Orchestrating the Architecture

Once hardware is sufficient, the challenge shifts to orchestration. Open-weight models like Gemma, Llama, and Qwen are already highly capable, but running them locally requires careful design to avoid inefficiency.

A common approach is cascading: routing most requests through a smaller, faster model and escalating only when needed to a larger one. With well-designed constraints and feedback loops, this keeps latency low while preserving capability.

The Leviathan vs Data Sovereignty

The real shift is not hardware — it is data.

Cloud-based models require sending data to centralised providers. Local models invert this: all data remains under your control.

The key question becomes: can a model with full access to your private context outperform a more powerful model that lacks it?

In many cases, it already does.

The Real Constraint

Not all knowledge is digital. Much of it is tacit, fragmented, or poorly structured. Local models do not solve this automatically.

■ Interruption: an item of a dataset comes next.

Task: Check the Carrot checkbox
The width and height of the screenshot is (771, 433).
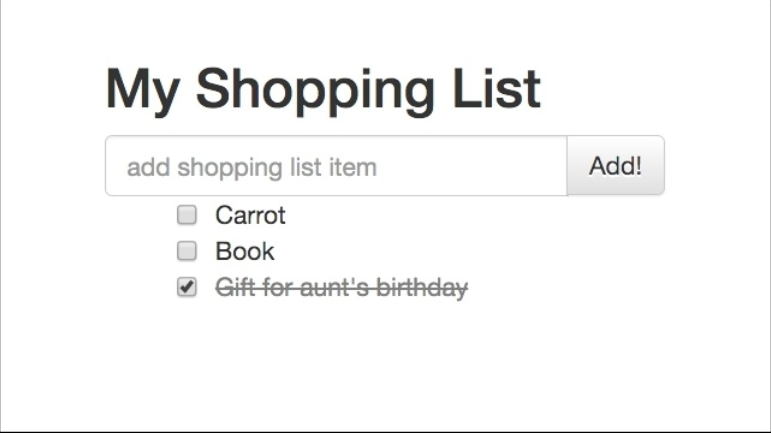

But where data is rich, consistent, and private, it has a structural advantage.

A frontier model without access to your financial history, health data, or internal metrics operates with partial visibility. A smaller local model, tightly coupled with that data, can reason more effectively within that domain.

The Shift

General intelligence is becoming commoditised.

As it does, value shifts toward:

  • proprietary data
  • high-quality context
  • and control over both

This is not entirely new. But it is becoming operationally real.

The trade-off between privacy and capability is no longer absolute.

Every company can be a Palantir.

And increasingly, every individual can build one.